Entries taken from a collection
^^^^

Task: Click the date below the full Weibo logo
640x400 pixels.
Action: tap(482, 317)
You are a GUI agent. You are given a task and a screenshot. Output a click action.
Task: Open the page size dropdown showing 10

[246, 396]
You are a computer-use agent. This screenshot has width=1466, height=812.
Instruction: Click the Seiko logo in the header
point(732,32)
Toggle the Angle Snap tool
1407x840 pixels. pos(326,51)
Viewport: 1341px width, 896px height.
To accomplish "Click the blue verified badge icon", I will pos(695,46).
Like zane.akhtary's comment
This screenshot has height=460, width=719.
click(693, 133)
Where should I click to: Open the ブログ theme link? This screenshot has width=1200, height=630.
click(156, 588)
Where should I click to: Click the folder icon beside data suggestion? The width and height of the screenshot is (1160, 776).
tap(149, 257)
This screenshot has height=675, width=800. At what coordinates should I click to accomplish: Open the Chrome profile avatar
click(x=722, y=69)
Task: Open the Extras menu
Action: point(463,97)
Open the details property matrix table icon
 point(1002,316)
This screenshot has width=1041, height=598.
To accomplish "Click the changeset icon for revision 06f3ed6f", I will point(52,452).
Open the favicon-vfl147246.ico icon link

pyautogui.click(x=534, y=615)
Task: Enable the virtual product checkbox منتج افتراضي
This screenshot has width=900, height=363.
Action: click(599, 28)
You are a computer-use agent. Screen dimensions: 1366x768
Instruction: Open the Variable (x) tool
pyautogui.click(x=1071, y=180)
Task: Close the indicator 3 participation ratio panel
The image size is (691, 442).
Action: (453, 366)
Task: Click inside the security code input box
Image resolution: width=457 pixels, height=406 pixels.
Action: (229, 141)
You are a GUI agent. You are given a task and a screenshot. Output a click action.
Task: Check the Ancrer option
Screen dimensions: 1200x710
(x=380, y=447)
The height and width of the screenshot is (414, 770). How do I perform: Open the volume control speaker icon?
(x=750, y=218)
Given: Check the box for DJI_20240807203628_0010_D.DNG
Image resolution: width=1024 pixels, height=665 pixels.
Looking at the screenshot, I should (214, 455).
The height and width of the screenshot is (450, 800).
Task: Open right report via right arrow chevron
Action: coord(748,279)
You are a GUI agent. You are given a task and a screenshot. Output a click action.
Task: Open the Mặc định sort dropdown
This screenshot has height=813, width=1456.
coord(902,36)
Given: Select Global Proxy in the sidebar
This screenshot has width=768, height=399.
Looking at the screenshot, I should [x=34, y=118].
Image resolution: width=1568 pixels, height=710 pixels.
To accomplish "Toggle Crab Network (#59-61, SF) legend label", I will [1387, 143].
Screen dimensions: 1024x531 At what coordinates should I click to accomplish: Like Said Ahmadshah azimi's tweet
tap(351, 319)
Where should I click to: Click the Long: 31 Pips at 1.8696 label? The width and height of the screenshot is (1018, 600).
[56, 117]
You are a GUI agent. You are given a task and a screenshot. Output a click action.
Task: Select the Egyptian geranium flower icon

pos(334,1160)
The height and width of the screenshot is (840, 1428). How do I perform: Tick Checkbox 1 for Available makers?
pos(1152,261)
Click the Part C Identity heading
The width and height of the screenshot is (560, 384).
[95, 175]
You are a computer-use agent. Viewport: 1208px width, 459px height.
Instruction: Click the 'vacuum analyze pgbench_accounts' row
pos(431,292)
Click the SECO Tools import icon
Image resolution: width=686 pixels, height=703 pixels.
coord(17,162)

^^^^

Task details
Write down again, exactly as given, only the lines above that fall from the line with "Viewport: 1341px width, 896px height." to the line with "Task: Close the", inclusive.

Answer to this problem
Viewport: 1341px width, 896px height.
To accomplish "Click the blue verified badge icon", I will pos(695,46).
Like zane.akhtary's comment
This screenshot has height=460, width=719.
click(693, 133)
Where should I click to: Open the ブログ theme link? This screenshot has width=1200, height=630.
click(156, 588)
Where should I click to: Click the folder icon beside data suggestion? The width and height of the screenshot is (1160, 776).
tap(149, 257)
This screenshot has height=675, width=800. At what coordinates should I click to accomplish: Open the Chrome profile avatar
click(x=722, y=69)
Task: Open the Extras menu
Action: point(463,97)
Open the details property matrix table icon
 point(1002,316)
This screenshot has width=1041, height=598.
To accomplish "Click the changeset icon for revision 06f3ed6f", I will point(52,452).
Open the favicon-vfl147246.ico icon link

pyautogui.click(x=534, y=615)
Task: Enable the virtual product checkbox منتج افتراضي
This screenshot has width=900, height=363.
Action: click(599, 28)
You are a computer-use agent. Screen dimensions: 1366x768
Instruction: Open the Variable (x) tool
pyautogui.click(x=1071, y=180)
Task: Close the indicator 3 participation ratio panel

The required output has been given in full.